The interiors of the city blocks in the very centre of Brussels sometimes present landscapes that only melancholy people can enjoy. A world made up of bricks, coatings and concrete, a clumsy juxtaposition of shapes and styles, as well as an ideal vantage point for observing life at its most intimate, it is in this backroom of city (life) that the architecture practice Lhoas & Lhoas has designed a sensitive, uninhibited and playful project.
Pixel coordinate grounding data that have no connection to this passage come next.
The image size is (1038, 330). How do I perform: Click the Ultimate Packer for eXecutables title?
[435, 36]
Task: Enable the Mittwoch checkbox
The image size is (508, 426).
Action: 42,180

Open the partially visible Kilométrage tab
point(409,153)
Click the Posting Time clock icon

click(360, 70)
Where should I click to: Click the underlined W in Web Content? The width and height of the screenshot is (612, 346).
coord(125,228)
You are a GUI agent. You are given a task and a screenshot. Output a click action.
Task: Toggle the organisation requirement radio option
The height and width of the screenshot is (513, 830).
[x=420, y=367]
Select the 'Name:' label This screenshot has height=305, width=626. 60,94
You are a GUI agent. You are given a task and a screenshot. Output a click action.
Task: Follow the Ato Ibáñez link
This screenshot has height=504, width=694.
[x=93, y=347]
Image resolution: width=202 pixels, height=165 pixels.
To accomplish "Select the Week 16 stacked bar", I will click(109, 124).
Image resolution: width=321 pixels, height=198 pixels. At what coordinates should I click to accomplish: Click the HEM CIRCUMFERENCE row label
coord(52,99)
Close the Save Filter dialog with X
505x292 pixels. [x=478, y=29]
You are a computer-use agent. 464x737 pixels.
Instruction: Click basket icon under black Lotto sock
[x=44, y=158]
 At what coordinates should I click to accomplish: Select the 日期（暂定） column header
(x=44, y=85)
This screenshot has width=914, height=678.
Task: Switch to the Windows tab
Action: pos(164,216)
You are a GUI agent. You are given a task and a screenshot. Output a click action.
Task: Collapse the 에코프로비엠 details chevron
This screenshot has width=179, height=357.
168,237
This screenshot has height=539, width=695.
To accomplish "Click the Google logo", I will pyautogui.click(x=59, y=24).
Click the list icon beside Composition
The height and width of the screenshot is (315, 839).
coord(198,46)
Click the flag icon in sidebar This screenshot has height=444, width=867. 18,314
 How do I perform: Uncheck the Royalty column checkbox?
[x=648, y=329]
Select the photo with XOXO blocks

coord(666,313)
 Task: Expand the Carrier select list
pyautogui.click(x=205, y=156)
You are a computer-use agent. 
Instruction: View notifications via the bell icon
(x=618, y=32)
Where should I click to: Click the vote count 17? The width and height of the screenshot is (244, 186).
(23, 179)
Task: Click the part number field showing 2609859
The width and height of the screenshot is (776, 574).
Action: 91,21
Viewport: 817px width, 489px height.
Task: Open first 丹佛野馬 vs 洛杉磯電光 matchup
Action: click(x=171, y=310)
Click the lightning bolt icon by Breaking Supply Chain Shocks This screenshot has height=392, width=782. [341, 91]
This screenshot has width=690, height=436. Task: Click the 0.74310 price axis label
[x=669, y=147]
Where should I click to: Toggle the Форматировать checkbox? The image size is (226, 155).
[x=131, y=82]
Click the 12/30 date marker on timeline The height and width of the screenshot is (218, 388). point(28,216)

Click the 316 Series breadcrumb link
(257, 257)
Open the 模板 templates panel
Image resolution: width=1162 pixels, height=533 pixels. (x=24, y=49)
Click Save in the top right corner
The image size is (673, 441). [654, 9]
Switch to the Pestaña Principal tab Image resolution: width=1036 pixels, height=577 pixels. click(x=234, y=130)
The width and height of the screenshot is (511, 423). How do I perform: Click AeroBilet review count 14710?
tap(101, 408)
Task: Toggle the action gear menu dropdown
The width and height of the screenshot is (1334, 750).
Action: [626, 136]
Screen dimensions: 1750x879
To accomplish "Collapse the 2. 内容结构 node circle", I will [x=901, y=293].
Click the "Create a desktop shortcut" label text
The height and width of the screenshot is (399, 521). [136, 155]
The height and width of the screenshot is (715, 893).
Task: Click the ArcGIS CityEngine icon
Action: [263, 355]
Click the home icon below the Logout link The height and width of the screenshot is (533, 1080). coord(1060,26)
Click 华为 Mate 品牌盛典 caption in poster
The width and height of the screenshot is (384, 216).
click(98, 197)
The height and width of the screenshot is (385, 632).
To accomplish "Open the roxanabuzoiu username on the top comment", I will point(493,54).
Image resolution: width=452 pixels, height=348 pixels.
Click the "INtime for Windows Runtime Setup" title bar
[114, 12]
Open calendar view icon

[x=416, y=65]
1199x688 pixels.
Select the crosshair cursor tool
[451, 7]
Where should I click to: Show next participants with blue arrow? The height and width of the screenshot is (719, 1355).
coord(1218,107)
Putting things in order. This is the simple ambition behind the renovation/conversion of a house and an office building into accommodation. Located on the same L-shaped plot, at the corner of Rue des Grands Carmes and Rue de la Gouttière, the two buildings had come to form a single hybrid and disordered whole, swallowed up by the numerous extensions clogging up the interior of the city block. To begin with, the spatial and constructive structures specific to each building were identified and the intrusive volumes were razed in order to allow the interior of the block to breathe and provide the necessary light for the new homes. To preserve the autonomy of the building’s commercial ground floor, the main access is via the small house leading to the covered interior of the block. From here, a first sculptural staircase pierces the slab and gives access, thanks to a subtle play of curves, to the two outdoor vertical passageways that frame the rear façade. A square for the lift and a circle for the fire escape now serve the four flats via their winter garden. Luckily, the current economic climate has brought the expression of constructive rationality and its industrial aesthetic back into fashion. With raw concrete, expanded metal, polycarbonate and brightly coloured INP, the architects have managed to aestheticize the economy of means.